Recently, we split our company's network off of an older setup that contained both our company and our sister company (located across the building from us). At that point, since we were on the same network, we were easily able to access each other's reasources. Now, however, we have split them off (new trunc line, firewall, router) so, that there are actually 2 different networks in the building. This in and of itself isn't an issue, but somehow, we have lost the ability to contact their network. We have tried pinging their external IP address from our network and have timed out on every attempt (this actually goes both ways, for they cannot ping us either). This is strange, because either company can ping any other address on the internet, and from off site anyone can ping either of us....so, we are a bit confused. We think that it is a problem with the DNS on one or both sides, but aren't quite sure how.

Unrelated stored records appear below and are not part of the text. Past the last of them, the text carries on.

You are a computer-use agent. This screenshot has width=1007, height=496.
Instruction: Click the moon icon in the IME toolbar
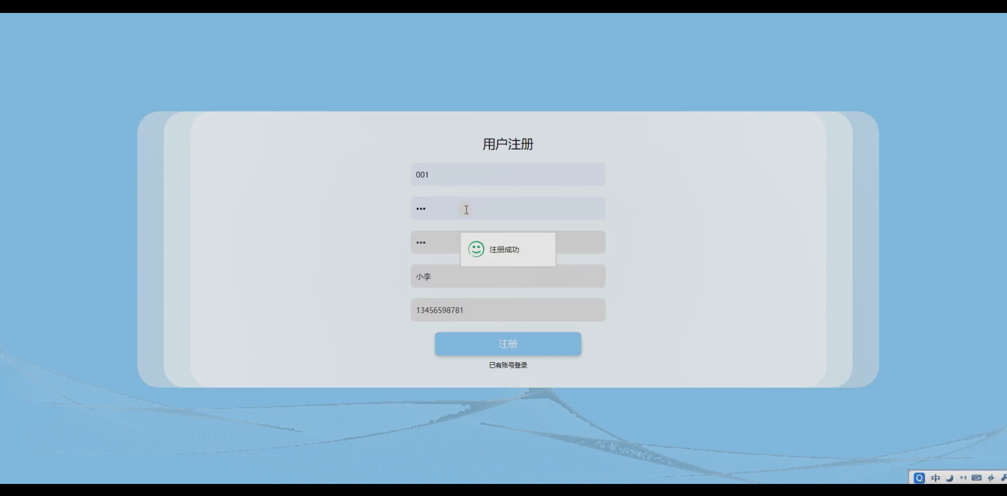pos(949,478)
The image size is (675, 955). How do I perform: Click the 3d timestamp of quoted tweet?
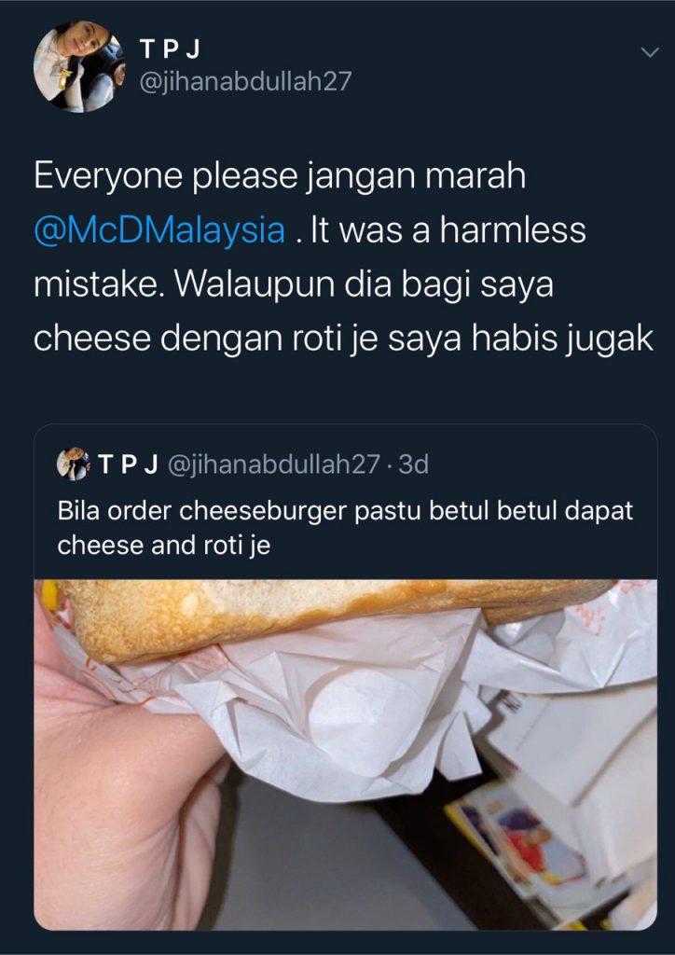[413, 465]
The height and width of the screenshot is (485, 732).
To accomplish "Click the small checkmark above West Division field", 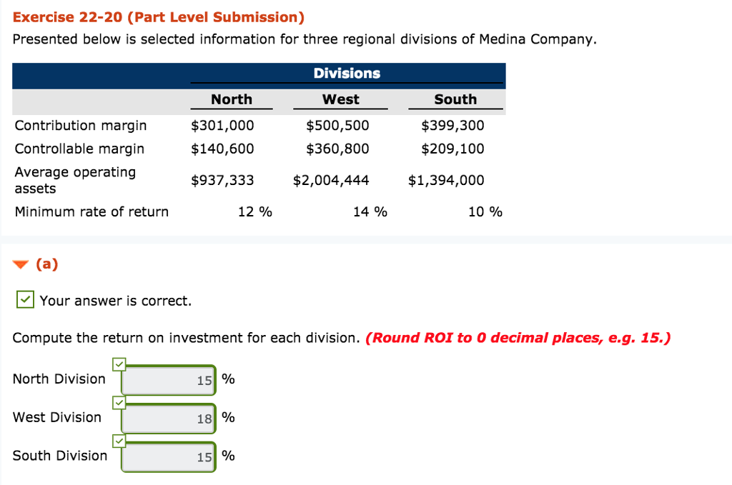I will [x=119, y=403].
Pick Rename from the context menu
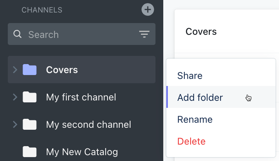The height and width of the screenshot is (161, 279). [195, 119]
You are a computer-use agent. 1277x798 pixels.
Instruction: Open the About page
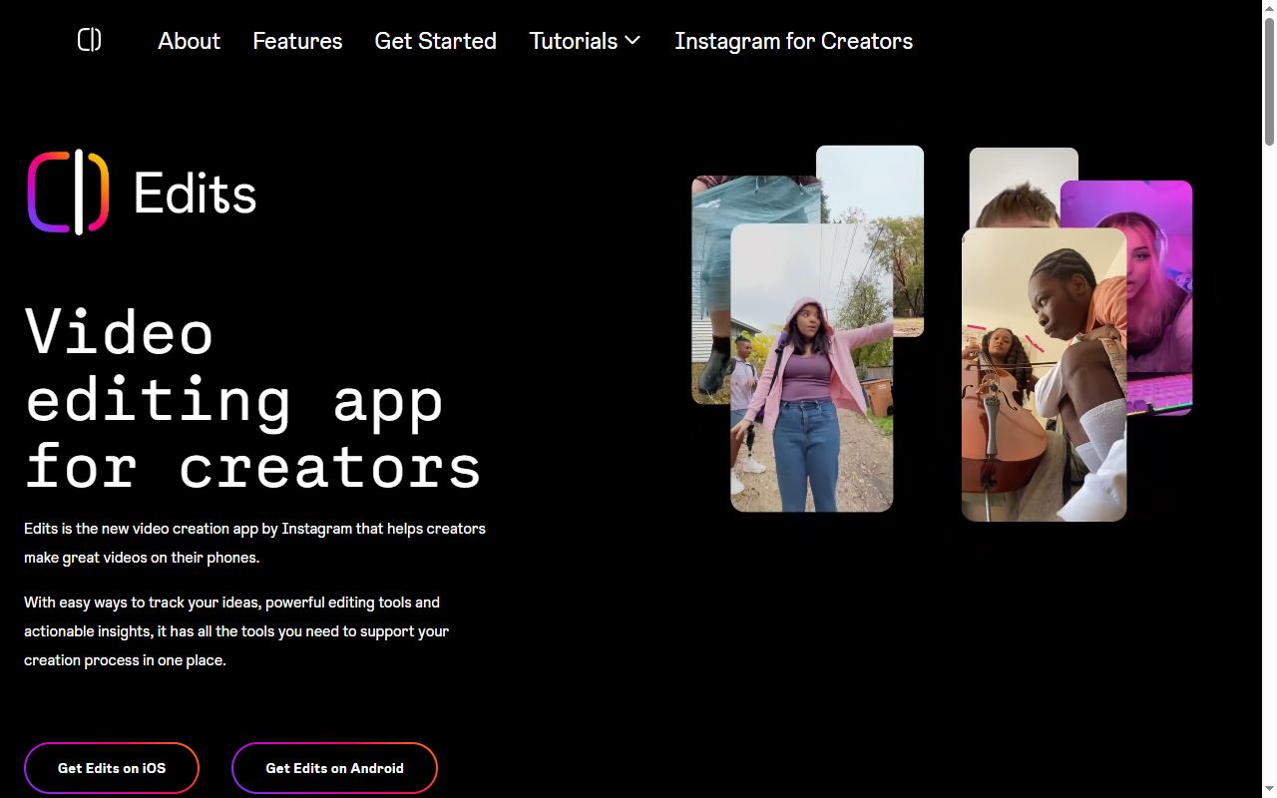click(190, 41)
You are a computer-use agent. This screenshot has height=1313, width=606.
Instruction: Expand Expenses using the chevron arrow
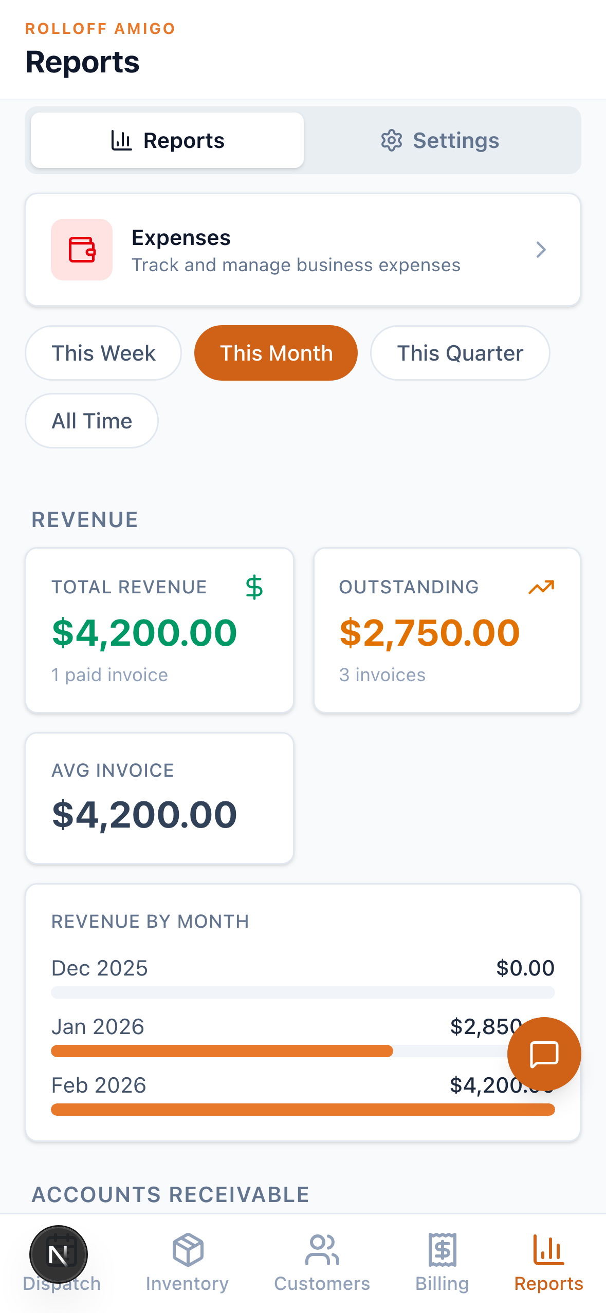(x=541, y=250)
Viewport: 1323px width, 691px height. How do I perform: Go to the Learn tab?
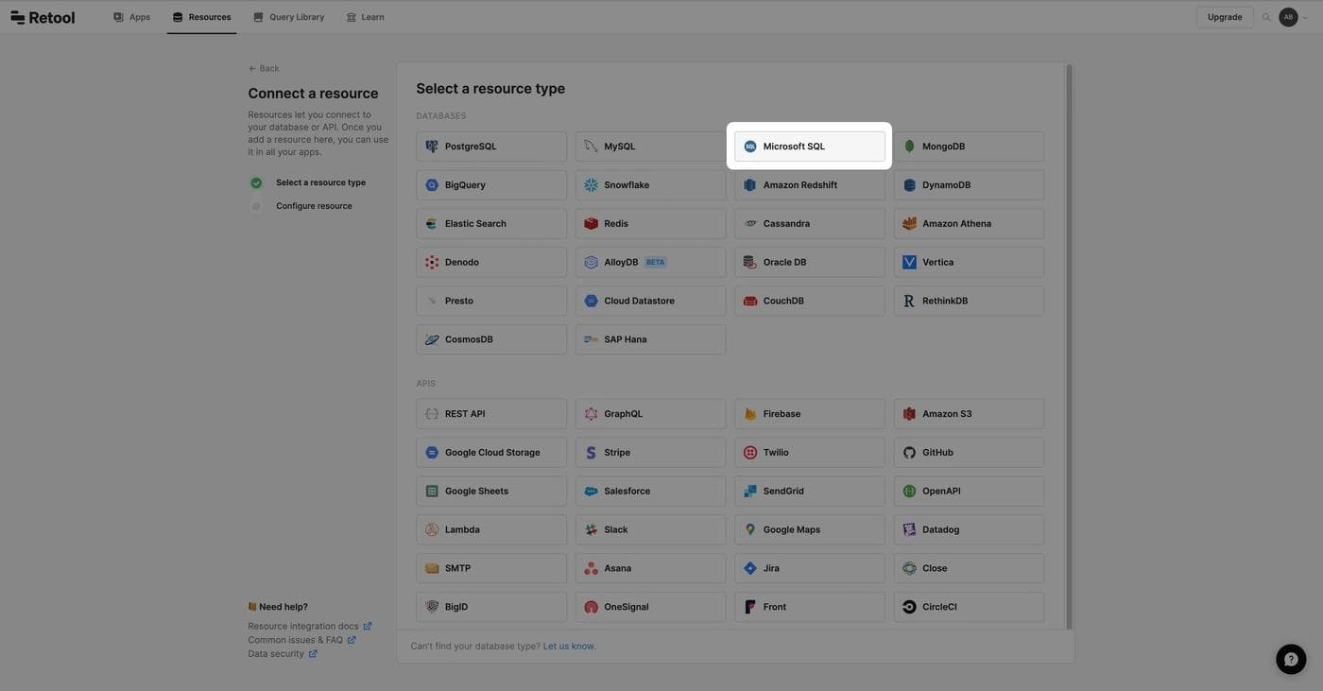365,17
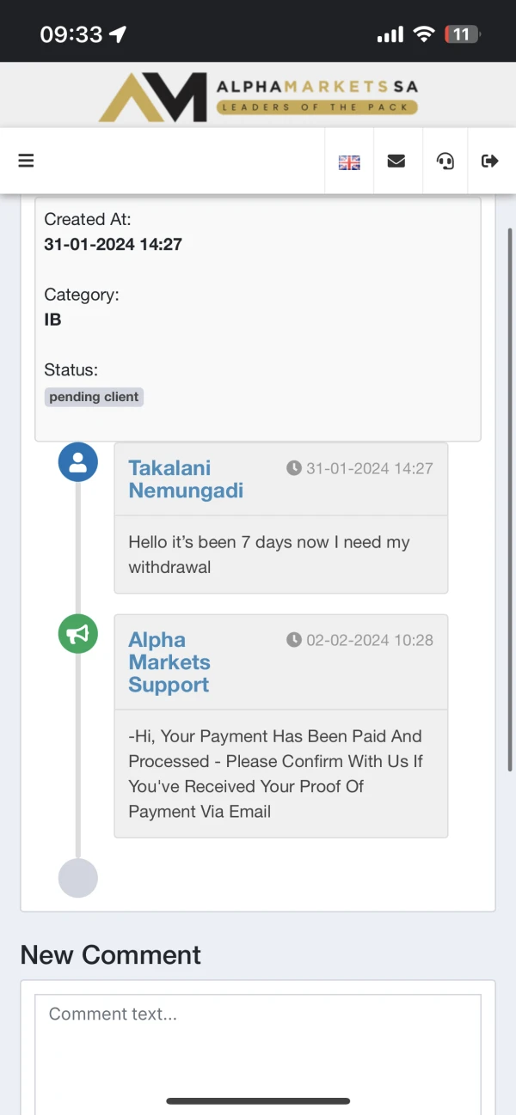Click the headset support icon

point(445,161)
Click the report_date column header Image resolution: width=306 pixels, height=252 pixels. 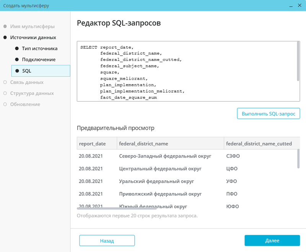coord(92,144)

Any ideas that you guys may have would be great.

Thanks in advance,
Kevin

- "The truth hurts, maybe not as much as jumping on a bicycle with no seat, but it hurts.
 
I would say that the individual firewalls and/or routers are set to not return pings. If you are trying to ping by address and that fails, this particular problem has nothing to do with DNS.
 
Hey,

they are set to return pings. We have actually tested repeatedly from off site (called friends from other companies and had them ping our address). This is only internal, from our network to theirs and from theirs to ours. Thanks for the response, any more ideas???

Thanks again,
Kevin

- "The truth hurts, maybe not as much as jumping on a bicycle with no seat, but it hurts.
 
If its a cisco PIX firewall ICMP is not permitted back through the firewall unless it is configured to do so. By default you can ping the interface that you are connected to. IE someone outside the company can ping your outside interface, and you internally should be able to ping the inside interface.
 
that certainly makes sense....however, we are technically not going through the same firewall. There are 2 separate firewalls with 2 separate routers with 2 separate trunc lines coming in...so essentially we could be in different states as far as that goes. Am I wrong with this? We weren't sure if this could be an issue with the ISP or if it may be some strange setting that was held over when we added the new firewall/router. (when we set this back up, Our company got the new Firewall, theirs got the new router so we both kept one piece of legacy equipment) Either way, splitting the old equipment shouldn't matter, since we reconfigured the firewall....(the router didn't have to be reconfigured, since we kept the original ip range)

Thanks for the help.

Kevin

- "The truth hurts, maybe not as much as jumping on a bicycle with no seat, but it hurts.
 
By the way, We can telnet into our router and ping their router or firewall and vice versa, but nothing inside the network can get out.....I'M SO CONFUSED.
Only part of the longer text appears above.